◆ Talep ◆
Seçilen metne göre Ahmet Davutoğlu, sosyal medya hesabından paylaştığı videoya hangi notu düşmüştür?

◆ Seçilen metin ◆
■ ■ ■ ■ ■ ■ ■

Davutoğlu’ndan “28 Mayıs” Paylaşımı: Seçim Değil, Referandum

28 Mayıs’ta yapılacak olan Cumhurbaşkanlığı ikinci tur seçimine ilişkin açıklamada bulunan GP Lideri Davutoğlu, “Bu anlamlı günde hepimiz bir kez daha düşünmek zorundayız. Gelecek nesillere borcumuz bu. Vereceğiniz oylarla bir cumhurbaşkanını bir ittifak partisini seçmiş olmayacaksınız. Bu oylarla referandum mahiyetinde bir evet ya da hayır diyeceksiniz. Bir evet hayır oylaması karşısındayız” dedi.

Haber Merkezi / Davutoğlu, açıklamasının devamında, “Erdoğan, Kılıçdaroğlu, Millet İttifakı, Cumhur İttifakı tercihinden çok öte bir meseleyle karşı karşıyayız. Bu bir seçim değil bu bir referandum. Eğer var olan iktidarın devam etmesini istiyorsanız var olan yanlışları kabul ediyorsunuz demektir. Eğer topluma yeni bir şans imkanı sunmak istiyorsanız statükoya karşı değişimi savunacaksınız.” ifadelerini kullandı.

Gelecek Partisi Genel Başkanı ve Cumhurbaşkanı Yardımcısı adayı Ahmet Davutoğlu, sosyal medya hesabından bir video paylaştı. Davutoğlu, “28 Mayıs bir seçim mi, yoksa referandum mu?” notunu düştüğü videosunda şunları söyledi:

“Bu 10-11 günde hepimiz bir kez daha düşünmekle sorumluyuz. Neden referandum biliyor musunuz? Gelecek hafta vereceğiniz oylarla sadece bir cumhurbaşkanı seçmiş olmayacaksınız, bir ittifak partiler gurubunu seçmiş olmayacaksınız. Bu oylarla aslında bir referandum mahiyetinde bazı şeylere ‘evet’, bazı şeylere ‘hayır’ diyeceksiniz.

■ ■ ■ ■ ■ ■ ■

◆ Sağlanan bilgiler ◆

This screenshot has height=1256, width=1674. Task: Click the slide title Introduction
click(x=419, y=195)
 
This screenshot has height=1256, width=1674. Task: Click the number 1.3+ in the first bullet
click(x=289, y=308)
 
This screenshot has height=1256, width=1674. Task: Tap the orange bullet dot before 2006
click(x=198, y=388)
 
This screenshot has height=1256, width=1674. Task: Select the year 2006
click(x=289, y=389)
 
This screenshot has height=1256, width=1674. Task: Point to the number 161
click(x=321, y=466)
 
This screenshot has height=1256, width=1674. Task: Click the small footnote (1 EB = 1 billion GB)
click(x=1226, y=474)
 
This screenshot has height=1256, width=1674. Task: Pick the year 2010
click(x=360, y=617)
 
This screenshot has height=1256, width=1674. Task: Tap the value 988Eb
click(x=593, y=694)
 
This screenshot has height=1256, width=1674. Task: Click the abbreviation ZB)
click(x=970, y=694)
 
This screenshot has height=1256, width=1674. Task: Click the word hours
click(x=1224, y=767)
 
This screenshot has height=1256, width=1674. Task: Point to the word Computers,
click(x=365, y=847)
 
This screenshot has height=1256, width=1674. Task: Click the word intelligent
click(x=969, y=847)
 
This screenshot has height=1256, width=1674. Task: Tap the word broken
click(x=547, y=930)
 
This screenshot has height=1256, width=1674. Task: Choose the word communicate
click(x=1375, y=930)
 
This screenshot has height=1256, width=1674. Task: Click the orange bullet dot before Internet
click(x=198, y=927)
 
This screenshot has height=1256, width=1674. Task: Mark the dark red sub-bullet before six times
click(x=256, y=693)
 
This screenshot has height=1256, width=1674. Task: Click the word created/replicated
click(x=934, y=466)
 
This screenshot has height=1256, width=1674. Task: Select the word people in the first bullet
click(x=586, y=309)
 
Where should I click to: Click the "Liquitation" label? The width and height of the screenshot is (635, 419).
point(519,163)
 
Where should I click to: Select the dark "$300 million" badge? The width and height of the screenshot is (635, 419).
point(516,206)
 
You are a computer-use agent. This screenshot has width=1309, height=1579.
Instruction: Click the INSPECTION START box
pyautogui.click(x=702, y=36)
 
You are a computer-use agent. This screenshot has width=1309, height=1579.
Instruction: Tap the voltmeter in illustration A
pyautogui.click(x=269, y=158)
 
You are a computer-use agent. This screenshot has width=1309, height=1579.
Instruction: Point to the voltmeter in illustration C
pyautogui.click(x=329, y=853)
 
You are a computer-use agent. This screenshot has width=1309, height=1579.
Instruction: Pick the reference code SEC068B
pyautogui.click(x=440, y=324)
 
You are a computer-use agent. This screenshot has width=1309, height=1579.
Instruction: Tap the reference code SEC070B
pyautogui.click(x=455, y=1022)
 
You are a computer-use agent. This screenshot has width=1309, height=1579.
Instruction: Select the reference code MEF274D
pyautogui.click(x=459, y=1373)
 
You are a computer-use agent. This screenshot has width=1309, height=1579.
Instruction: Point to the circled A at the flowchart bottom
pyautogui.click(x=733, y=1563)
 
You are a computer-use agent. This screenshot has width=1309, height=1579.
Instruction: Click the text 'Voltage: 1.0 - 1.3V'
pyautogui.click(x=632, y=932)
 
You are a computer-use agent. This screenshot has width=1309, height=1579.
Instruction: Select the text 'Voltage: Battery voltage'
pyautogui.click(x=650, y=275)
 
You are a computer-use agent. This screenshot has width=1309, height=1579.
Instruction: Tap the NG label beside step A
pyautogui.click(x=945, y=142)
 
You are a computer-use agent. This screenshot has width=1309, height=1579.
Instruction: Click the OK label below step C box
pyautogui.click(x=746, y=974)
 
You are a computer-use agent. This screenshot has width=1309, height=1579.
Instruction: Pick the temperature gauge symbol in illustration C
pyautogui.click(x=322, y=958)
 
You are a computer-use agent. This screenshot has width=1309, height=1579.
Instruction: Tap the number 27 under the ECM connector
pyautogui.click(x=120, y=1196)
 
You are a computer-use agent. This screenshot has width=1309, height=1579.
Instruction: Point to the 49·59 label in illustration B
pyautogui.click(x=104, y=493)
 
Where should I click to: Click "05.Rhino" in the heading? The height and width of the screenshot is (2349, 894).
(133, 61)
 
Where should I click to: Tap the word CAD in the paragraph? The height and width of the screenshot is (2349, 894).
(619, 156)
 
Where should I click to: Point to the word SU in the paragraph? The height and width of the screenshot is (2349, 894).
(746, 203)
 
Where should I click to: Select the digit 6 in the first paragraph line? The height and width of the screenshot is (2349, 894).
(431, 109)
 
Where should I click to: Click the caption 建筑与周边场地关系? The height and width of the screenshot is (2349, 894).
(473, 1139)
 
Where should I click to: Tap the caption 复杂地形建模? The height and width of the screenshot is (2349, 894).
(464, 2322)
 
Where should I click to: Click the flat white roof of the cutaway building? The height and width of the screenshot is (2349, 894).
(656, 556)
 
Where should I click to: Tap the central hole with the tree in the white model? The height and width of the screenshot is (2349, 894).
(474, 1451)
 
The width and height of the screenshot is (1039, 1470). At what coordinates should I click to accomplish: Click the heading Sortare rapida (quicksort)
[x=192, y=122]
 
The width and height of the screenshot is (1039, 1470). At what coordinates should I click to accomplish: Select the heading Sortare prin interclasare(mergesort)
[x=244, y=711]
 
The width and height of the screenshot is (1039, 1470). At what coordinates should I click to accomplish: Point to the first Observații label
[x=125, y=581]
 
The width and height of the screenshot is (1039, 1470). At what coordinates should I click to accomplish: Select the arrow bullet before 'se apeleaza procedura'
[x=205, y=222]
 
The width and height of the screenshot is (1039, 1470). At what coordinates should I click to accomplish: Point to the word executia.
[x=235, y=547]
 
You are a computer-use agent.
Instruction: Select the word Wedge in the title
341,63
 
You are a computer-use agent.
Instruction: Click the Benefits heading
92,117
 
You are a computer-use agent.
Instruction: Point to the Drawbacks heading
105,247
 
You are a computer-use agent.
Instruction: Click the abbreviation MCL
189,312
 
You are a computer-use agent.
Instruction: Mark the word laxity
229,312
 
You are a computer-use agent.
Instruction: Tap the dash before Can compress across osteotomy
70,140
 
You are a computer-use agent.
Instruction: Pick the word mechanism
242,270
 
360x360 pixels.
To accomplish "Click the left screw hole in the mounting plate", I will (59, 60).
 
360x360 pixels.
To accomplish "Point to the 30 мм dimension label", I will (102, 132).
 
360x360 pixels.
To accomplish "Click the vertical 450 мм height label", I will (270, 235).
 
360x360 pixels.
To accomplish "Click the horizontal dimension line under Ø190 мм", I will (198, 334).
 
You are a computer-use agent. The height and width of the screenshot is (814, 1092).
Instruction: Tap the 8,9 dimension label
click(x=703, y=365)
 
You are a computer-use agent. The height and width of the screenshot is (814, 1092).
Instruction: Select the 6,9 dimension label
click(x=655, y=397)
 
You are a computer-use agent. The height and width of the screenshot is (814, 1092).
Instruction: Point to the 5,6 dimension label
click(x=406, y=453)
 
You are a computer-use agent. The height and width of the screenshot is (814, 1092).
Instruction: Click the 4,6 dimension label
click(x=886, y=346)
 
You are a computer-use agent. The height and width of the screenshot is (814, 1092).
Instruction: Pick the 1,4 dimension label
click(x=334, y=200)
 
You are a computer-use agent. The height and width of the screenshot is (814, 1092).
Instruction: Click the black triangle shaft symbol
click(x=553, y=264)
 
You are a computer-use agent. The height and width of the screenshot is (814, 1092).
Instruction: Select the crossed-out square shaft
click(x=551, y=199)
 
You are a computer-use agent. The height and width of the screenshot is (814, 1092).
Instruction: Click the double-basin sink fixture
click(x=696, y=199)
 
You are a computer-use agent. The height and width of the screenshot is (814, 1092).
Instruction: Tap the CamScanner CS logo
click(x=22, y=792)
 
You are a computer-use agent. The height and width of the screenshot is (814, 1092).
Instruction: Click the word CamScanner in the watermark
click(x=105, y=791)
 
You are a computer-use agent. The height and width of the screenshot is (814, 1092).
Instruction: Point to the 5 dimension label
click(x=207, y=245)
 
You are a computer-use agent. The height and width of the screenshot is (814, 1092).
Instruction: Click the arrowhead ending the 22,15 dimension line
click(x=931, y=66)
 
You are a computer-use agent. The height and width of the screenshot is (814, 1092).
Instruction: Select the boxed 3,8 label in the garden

■ ■ ■ ■ ■ ■ ■

◆ Yanıt aşağıdadır ◆
“28 Mayıs bir seçim mi, yoksa referandum mu?” notunu düşmüştür.